Could have something stuck in the IAC piston or maybe you have a vacumn leak that was plugged with junk and isn´t anymore or your O2 sensor is coated in something. TPS sensor is often suspect, with idle problems, as are vacumn leaks and sometimes the O2 sensor.
I have a slightly flaky MAF sensor (or connector), that messes with my idle on occasion.
If I had to guess, I´d guess junk in the IAC piston.
 
Well I just tried to clean the IAC and it did nothing. I sprayed it all out and it still idles at 1500. Something is messed up. I wondered if I completely killed the IAC or what. Anyone else have an idea?
 
The first time I cleaned out my throttle body, it had just come from the dealer. The IAC was jammed with crud. I cleaned everything and it idled well above a thousand, noticed the stop tab for the throttle was bent. Figure the guy at the dealer (instead of cleaning the IAC) had adjusted the idle by bending the tab. Took me awhile and a few TPS adjustments to get it right. Changing the throttle stop, changes the TPS adjustment.
Did you remove the IAC and clean the seat, I had to scrape mine out last time, stuff was baked on there, some serious carb cleaner didn´t hardly touch the crust.
You can look down the air passage (for the IAC) from the top of the throttle body and watch the piston for the IAC, move in and out with a flashlight.
 
I have found that every time that I get the TPS wet I have to get a new one. Kinda sucks
 
NCSUcherokee said:
make sure you didnt leave the vaccum line that runs from the TB to the map sensor off, that can contribute to an idle problem.

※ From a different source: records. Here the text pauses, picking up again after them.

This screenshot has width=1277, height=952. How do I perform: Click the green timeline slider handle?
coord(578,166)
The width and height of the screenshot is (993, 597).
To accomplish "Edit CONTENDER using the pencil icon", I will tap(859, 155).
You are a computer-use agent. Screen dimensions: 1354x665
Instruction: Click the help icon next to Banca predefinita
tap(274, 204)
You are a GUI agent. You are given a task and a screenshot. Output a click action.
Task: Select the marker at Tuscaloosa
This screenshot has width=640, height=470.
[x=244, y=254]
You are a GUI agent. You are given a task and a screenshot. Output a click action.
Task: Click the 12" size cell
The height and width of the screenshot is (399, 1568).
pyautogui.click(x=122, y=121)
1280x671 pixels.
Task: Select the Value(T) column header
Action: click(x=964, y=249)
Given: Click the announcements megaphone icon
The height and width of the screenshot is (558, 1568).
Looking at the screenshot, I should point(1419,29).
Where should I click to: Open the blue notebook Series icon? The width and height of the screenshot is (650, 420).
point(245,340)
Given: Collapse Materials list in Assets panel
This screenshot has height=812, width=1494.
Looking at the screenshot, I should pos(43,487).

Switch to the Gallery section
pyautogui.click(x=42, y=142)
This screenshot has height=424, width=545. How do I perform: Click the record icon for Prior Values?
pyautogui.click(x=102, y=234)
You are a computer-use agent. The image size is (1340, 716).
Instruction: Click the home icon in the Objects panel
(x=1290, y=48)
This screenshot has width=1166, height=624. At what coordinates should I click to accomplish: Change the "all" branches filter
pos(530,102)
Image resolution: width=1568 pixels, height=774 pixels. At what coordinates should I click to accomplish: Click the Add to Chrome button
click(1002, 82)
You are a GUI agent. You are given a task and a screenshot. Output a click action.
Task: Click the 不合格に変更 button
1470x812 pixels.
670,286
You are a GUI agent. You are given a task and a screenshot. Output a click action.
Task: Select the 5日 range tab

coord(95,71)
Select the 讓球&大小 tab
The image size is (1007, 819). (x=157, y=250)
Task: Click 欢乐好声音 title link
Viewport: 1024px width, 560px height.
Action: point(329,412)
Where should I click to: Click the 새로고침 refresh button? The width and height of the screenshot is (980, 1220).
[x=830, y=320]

There isn't a line from MAP sensor to TB on pre-'96 4.0's. The vacuum line from the MAP sensor goes directly to the intake manifold.
jeepguy1990, I suggest that you disconnect the negative battery lead for a few minutes to reset the PCM and then see if the idle speed drops back to normal.
 
Unplugging the negative cable did nothing. Thanks for the tip though, but I think I found my problem. I unplugged the IAC while the engine was running and the RPMs didn't change. If it's plugged in they are at 1500 and if its unplugged they stay at 1500. So... I think that means the problem is the spray I used cost me an IAC. Any other thoughts on this?
 
Unless there is something stuck in between the seat and disc of the IAC.... By disconnecting the IAC and the high idle still exists.... I believe that the TPS is your problem...

Charles
 
You need to spray cleaner down the IAC passage until it runs clear instead of brown. You need to pull off the throttle body and spary. Also take a brass brush and clean off the back side of the butterfly.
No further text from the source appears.